極僅かな機関銃陣地が、多数の歩兵の正面からの突撃を撃退できることは、第一次世界大戦で明らかになった。以後、上記の「一般的な人海戦術の理解」で描かれた戦術が成功した例はなく、撃破された例は多数ある。かわって、この大戦で編み出された歩兵浸透戦術が、以後の歩兵攻撃の常道になった。

中国軍の山岳浸透戦略[編集]

1950年11月朝鮮戦争に参加した中国の人民志願軍は、北朝鮮軍を追撃して北上する国連軍アメリカ軍主体)に対し、軽装備の歩兵を山岳丘陵地帯から迂回させる戦術を大規模に適用した。

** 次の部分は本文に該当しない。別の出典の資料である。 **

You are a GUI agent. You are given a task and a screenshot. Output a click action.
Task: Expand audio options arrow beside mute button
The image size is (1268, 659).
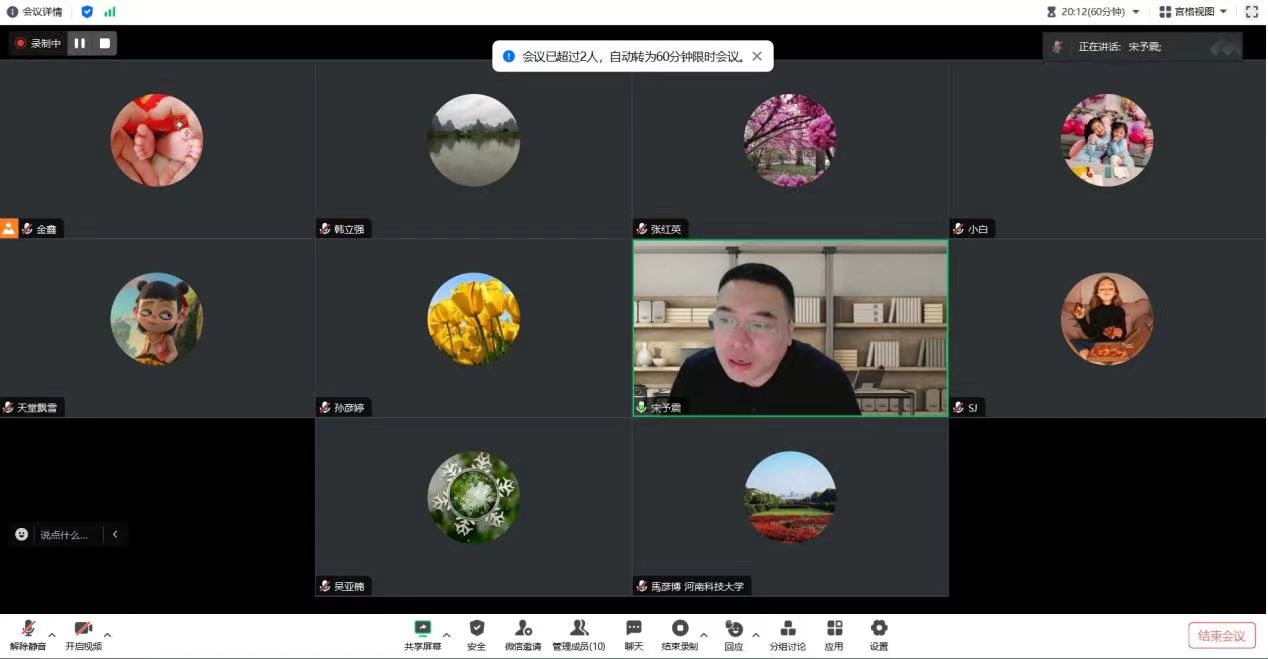coord(52,635)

数日分の食糧を携えて山野を越える中国軍の機動は、道路輸送に完全に依存していた国連軍にとって予想外であり、戦略的奇襲となった。各所で側面や後方を脅かされたアメリカ軍は、自分たちが踏み込めない山野が中国兵で埋め尽くされていると感じ、敗走に移った。夜間行軍を伴う山岳機動を大規模に実施して成功したのは、第2次大戦後、中国大陸で武装解除した日本軍将校を招聘(しょうへい)して人民解放軍を訓練したことにも因っている。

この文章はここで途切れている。